* **Work item**
Take the entries that follow and return exactly the lines from the one holding "The height and width of the screenshot is (622, 968)." through the one holding "Open editor more", both included. Nothing else is needed.

(Data for this task begins)

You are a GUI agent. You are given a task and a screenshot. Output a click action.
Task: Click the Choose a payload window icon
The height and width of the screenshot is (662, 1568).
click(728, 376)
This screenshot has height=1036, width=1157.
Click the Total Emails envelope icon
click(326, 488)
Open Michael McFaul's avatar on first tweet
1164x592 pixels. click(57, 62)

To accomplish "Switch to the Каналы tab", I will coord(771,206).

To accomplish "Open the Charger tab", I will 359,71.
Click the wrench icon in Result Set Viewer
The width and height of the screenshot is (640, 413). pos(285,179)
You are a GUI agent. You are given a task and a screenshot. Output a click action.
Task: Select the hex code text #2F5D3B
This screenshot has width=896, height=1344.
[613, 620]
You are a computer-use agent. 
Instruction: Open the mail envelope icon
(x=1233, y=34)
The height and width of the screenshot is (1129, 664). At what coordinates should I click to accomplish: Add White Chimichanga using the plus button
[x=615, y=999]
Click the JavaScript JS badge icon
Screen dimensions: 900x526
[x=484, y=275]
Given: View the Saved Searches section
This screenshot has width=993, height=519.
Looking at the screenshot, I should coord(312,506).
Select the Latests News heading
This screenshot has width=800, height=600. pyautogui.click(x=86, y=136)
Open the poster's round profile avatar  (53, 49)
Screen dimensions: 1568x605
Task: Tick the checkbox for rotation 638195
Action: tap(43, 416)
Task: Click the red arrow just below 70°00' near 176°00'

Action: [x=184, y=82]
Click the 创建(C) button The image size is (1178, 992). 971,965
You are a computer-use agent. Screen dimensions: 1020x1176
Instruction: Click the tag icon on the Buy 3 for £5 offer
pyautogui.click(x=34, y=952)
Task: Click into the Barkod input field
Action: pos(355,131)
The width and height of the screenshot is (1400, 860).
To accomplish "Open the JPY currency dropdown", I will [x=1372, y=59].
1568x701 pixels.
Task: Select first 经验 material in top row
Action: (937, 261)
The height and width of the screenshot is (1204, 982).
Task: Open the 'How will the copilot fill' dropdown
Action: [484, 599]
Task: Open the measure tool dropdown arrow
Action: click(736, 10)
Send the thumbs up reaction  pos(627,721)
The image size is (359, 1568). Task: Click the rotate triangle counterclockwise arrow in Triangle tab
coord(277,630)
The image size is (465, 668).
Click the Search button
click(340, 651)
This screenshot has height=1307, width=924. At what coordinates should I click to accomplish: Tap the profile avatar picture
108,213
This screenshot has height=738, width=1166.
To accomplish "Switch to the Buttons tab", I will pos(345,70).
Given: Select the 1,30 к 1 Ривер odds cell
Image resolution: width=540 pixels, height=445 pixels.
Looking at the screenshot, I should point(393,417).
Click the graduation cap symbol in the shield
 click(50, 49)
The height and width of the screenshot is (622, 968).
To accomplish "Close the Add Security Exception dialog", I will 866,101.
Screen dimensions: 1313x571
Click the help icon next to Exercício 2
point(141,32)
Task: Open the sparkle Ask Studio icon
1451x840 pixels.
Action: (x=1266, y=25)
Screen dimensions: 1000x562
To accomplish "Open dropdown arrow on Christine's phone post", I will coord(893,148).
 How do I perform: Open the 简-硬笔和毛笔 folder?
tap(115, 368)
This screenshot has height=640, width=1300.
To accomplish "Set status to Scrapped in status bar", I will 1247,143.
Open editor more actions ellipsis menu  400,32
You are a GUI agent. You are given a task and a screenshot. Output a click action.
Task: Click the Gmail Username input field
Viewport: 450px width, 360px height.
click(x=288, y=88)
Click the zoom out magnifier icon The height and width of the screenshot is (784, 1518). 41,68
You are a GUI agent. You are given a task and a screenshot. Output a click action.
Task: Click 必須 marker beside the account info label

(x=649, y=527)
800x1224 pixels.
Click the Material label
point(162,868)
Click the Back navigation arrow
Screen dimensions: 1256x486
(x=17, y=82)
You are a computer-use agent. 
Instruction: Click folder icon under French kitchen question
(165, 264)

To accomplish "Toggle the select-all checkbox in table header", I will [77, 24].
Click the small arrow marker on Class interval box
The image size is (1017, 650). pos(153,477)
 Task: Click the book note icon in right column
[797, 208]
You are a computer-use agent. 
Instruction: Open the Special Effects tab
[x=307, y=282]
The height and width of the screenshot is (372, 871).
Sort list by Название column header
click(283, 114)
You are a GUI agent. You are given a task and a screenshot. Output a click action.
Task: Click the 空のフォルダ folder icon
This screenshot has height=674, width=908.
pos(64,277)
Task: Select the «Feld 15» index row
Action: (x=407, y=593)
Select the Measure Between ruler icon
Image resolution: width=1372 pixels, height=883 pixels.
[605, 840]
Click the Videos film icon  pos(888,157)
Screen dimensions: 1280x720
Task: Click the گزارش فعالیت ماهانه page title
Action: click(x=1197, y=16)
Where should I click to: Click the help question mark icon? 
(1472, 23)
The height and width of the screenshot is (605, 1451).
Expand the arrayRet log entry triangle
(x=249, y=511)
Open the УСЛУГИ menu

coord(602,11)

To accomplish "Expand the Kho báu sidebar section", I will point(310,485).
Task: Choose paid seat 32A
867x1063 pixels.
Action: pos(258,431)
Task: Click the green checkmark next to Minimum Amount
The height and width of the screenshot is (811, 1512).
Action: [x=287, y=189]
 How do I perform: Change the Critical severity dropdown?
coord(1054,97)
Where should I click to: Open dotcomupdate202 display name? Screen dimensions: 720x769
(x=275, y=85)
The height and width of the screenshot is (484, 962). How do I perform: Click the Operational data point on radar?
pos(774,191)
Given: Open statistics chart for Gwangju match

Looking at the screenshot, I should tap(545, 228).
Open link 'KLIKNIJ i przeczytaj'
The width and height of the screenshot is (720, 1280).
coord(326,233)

(Data for this task ends)

* **Output**
The height and width of the screenshot is (622, 968).
To accomplish "Close the Add Security Exception dialog", I will 866,101.
Screen dimensions: 1313x571
Click the help icon next to Exercício 2
point(141,32)
Task: Open the sparkle Ask Studio icon
1451x840 pixels.
Action: (x=1266, y=25)
Screen dimensions: 1000x562
To accomplish "Open dropdown arrow on Christine's phone post", I will coord(893,148).
 How do I perform: Open the 简-硬笔和毛笔 folder?
tap(115, 368)
This screenshot has height=640, width=1300.
To accomplish "Set status to Scrapped in status bar", I will 1247,143.
Open editor more actions ellipsis menu  400,32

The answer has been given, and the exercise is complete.